Source =
___

I already know that this is an encoding issue but as far as i can see everything is / should be utf-8 and utf-8 should be able to display ä,ö,ü, right?

I have already checked a lot of possible solutions here but did not find any solution. When i open the file with notepad++ i got the same strange problem with the diamonds (even when i try to change the encoding - then it changes to a rectangle). - so its the file?

nope then when i open the csv file on my iphone (inside mail app) the special chars ä,ö,ü are displayed correctly.

what i have tried so far was different mb_convert_encoding solutions from different stack overflow solutions but none of them worked.

I think really something is not correct with this file but why the iPhone is able to render the content correctly?

Can someone with more know how please check the file and tell me what i can do to import / use its content with PHP and get rid of those encoding issue?

Header is set to UTF-8 via header('Content-Type: text/html; charset=utf-8');

in terminal "file -I file" returns UTF-8

i've tried two servers (my mamp with php7.3.1 & webserver with php7.x)

___

Supplied material =
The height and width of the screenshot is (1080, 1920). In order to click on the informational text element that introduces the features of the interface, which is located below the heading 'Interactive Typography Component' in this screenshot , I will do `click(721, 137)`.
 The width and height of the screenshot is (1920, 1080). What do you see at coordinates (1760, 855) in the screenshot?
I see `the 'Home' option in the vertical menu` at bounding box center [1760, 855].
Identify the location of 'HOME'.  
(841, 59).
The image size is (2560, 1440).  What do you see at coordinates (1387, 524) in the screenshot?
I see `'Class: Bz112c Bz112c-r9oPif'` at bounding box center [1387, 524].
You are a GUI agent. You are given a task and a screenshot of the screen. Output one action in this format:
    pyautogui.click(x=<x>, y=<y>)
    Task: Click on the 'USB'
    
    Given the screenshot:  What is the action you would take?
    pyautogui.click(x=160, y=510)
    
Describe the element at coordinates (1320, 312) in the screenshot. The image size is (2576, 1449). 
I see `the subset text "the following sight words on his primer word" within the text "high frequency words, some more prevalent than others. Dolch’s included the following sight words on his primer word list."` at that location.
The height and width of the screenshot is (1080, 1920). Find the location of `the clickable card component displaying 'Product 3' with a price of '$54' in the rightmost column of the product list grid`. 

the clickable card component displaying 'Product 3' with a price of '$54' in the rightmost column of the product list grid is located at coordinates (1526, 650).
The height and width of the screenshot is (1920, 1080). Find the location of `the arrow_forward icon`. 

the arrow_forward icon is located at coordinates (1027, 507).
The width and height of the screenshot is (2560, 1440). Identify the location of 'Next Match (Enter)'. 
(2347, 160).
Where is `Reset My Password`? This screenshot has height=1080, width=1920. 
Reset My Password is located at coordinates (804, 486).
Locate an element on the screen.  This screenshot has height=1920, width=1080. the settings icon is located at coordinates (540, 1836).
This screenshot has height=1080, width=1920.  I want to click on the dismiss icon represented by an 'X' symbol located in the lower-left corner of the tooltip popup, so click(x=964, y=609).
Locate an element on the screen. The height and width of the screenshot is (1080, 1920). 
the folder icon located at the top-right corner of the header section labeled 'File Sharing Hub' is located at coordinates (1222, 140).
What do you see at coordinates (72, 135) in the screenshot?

___

Given instruction 1 = Copy the passage of the post on the CSV encoding problem starting at "what i have" and ending at "those encoding issue?".
Given instruction 2 = From the records, repeat the lines starting at the line that contains "coordinates (540, 1836)." and ending at the line that contains "so click(x=964, y=609).", including both of those lines.

Full response 1 =
what i have tried so far was different mb_convert_encoding solutions from different stack overflow solutions but none of them worked.

I think really something is not correct with this file but why the iPhone is able to render the content correctly?

Can someone with more know how please check the file and tell me what i can do to import / use its content with PHP and get rid of those encoding issue?

Full response 2 =
Locate an element on the screen.  This screenshot has height=1920, width=1080. the settings icon is located at coordinates (540, 1836).
This screenshot has height=1080, width=1920.  I want to click on the dismiss icon represented by an 'X' symbol located in the lower-left corner of the tooltip popup, so click(x=964, y=609).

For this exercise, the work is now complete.